## 作業内容:
日本の旅館についての抜粋から、「来たるべき未来を見据え、変わり始める日本の旅館」で始まり「経済新聞社で。司会=本社編集長・森田淳)」まで続く部分を一字一句違えずに書き写してください。

## 抜粋:
来たるべき未来を見据え、変わり始める日本の旅館
数年間にわたる激動のコロナ禍を乗り越えた日本の宿泊業界。新たな旅のスタイルや価値観の変化に向き合うことが求められる中、同時に観光客の都市集中や地方過疎化、人手不足や後継者育成、賃金上昇に向けた利益確保など、旅館・ホテルの経営者が取り組むべき課題は山積している。今回の企画では、宿泊業のさらなる活性化に向けて果敢に取り組んでいる旅館・ホテルの経営者5氏にお集まりいただき、コロナ禍に実施した経営改革や利益確保への道筋、新たな取り組みへの挑戦、そして将来への経営ビジョンなどについて語ってもらった。(東京の観光経済新聞社で。司会=本社編集長・森田淳)
コロナ後の旅館の「今」
――まず、自己紹介を兼ねてそれぞれの自館の特徴、経営の現状について伺いたい。

## 提供情報:
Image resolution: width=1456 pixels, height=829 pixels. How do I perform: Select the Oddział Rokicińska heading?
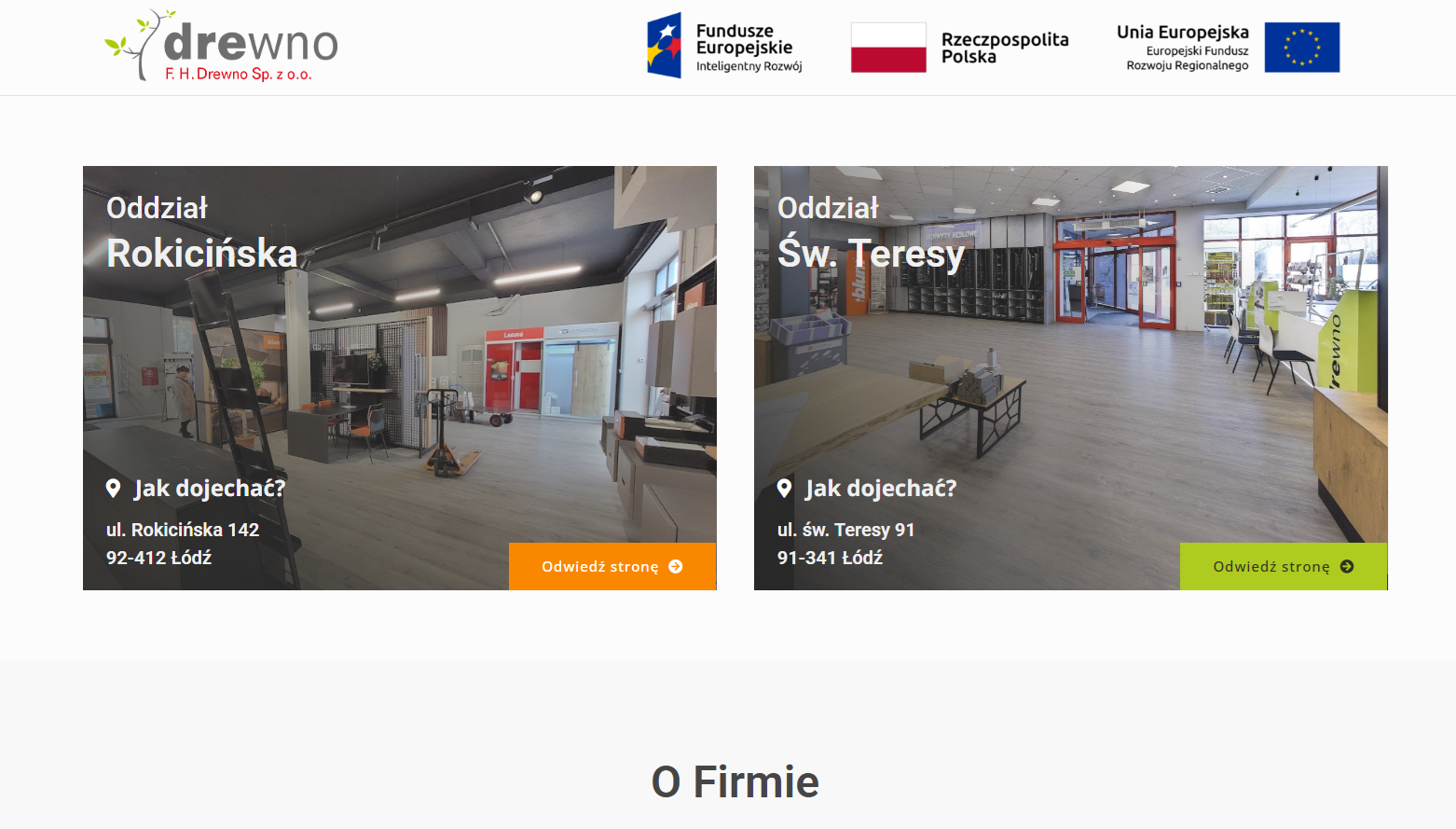coord(202,232)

## 作業結果:
来たるべき未来を見据え、変わり始める日本の旅館
数年間にわたる激動のコロナ禍を乗り越えた日本の宿泊業界。新たな旅のスタイルや価値観の変化に向き合うことが求められる中、同時に観光客の都市集中や地方過疎化、人手不足や後継者育成、賃金上昇に向けた利益確保など、旅館・ホテルの経営者が取り組むべき課題は山積している。今回の企画では、宿泊業のさらなる活性化に向けて果敢に取り組んでいる旅館・ホテルの経営者5氏にお集まりいただき、コロナ禍に実施した経営改革や利益確保への道筋、新たな取り組みへの挑戦、そして将来への経営ビジョンなどについて語ってもらった。(東京の観光経済新聞社で。司会=本社編集長・森田淳)